Entretanto, Fernandes pode se considerar uma privilegiada. Morando desde novembro de 2018 no país, ela não regressou ao Brasil com o fim do semestre e a interrupção das aulas presenciais. Este, porém, não foi o caso de Mateus Antonievicz Pedroso, 20, que conversou de Curitiba com o AcheiUSA por telefone. Estudante de fisioterapia da Eastern Wyoming College, onde também joga basquete, seu sonho desde a infância, ele recebeu a notícia com um misto de satisfação e dúvida. O motivo seria o fato de, mesmo não perdendo o visto caso continue fazendo as aulas online, não saber se poderá regressar aos Estados Unidos devido à proibição da entrada de viajantes saídos do Brasil, o que afetou cerca de 2,2 milhões de brasileiros desde o início da metida. O seu visto F1 permite a permanência fora do país por apenas cinco meses. Desde que a universidade fechou por completo e passou as aulas para o sistema online, no início da pandemia em março, todos os alunos voltaram para casa, incluindo Pedroso que chegou no Brasil no dia 20 de março. Ele tem até o dia 18 de agosto para regressar sem perder o visto e o direto a continuar com os estudos.
Críticos da administração Trump dizem que a ameaça de expulsar os alunos internacionais teria conotação de racismo e xenofobia porque muito dos estudantes são negros, latinos e asiáticos, além de ser uma forma de obrigar as escolas a voltarem com as aulas presenciais e criar uma falsa sensação de normalidade. O que muitas pessoas estavam de fato preocupadas, incluindo escolas, funcionários e alunos, era com a possibilidade de se verem expostos à contaminação do Coronavírus com a presença em salas e cafeterias cheias de alunos.
“Mesmo em Wyoming, onde a taxa de contaminação era muito baixa, existe a preocupação de que, voltando às aulas, os casos também aumentem. Se isso acontecer, há o risco das aulas serem novamente suspensas”, diz Pedroso. A preocupação é dividida com Fernandes que via nesta atitude do governo uma ameaça à saúde de alunos e professores. “Se eu pudesse, faria aulas somente online”, disse ela.
Matrícula de estudantes internacionais pode atingir menor número desde 2ª Guerra Mundial
Um levantamento da National Foundation for American Policy (Fundação Nacional para Política Americana) estima que o número de estudantes internacionais nas universidades americanas pode chegar ao menor valor desde o fim da Segunda Guerra Mundial.
As matrículas para o semestre do ano acadêmico de 2020/2021, que se inicia no outono americano, pode cair entre 63% e 98% em relação ao mesmo período do ano passado. Os dados mostram que desde 2017 as novas matrículas estão em declínio.

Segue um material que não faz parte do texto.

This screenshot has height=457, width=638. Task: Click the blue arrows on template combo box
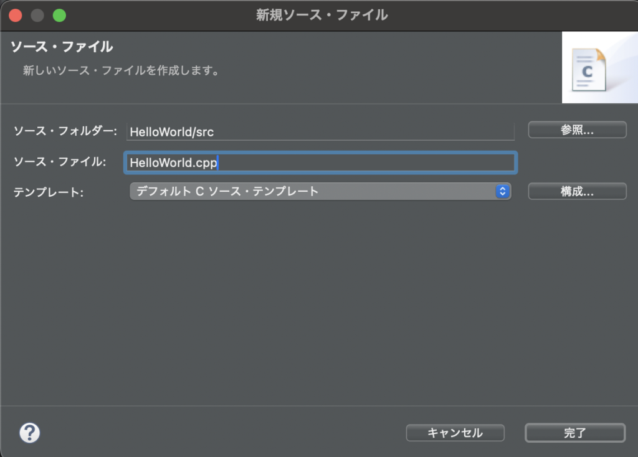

Entre os motivos apresentados pelo estudo estão a paralisação dos consulados americanos na condução de entrevistas e emissão de vistos, incluindo vistos de estudante. Mesmo que os vistos voltem a ser emitidos, não se sabe ao certo se será em tempo suficiente para a realização das matrículas para este ano.
Outro fator são as restrições impostas em países como o Brasil para a entrada nos Estados Unidos. O Departamento de Estado do governo americano informou em nota que os consulados somente irão voltar a emitir vistos, incluindo de estudantes, após o fim das restrições de entrada no país e que quem já possui o visto de estudante não está excluído da medida de segurança.
Para Pedroso, que conseguiu a bolsa de estudo através do programa para jogar basquete, a possibilidade de não conseguir regressar seria o fim de um sonho. “A minha prioridade é o basquete. Estou em um dos melhores lugares para isso. Não quero perder esta chance da minha vida”, disse.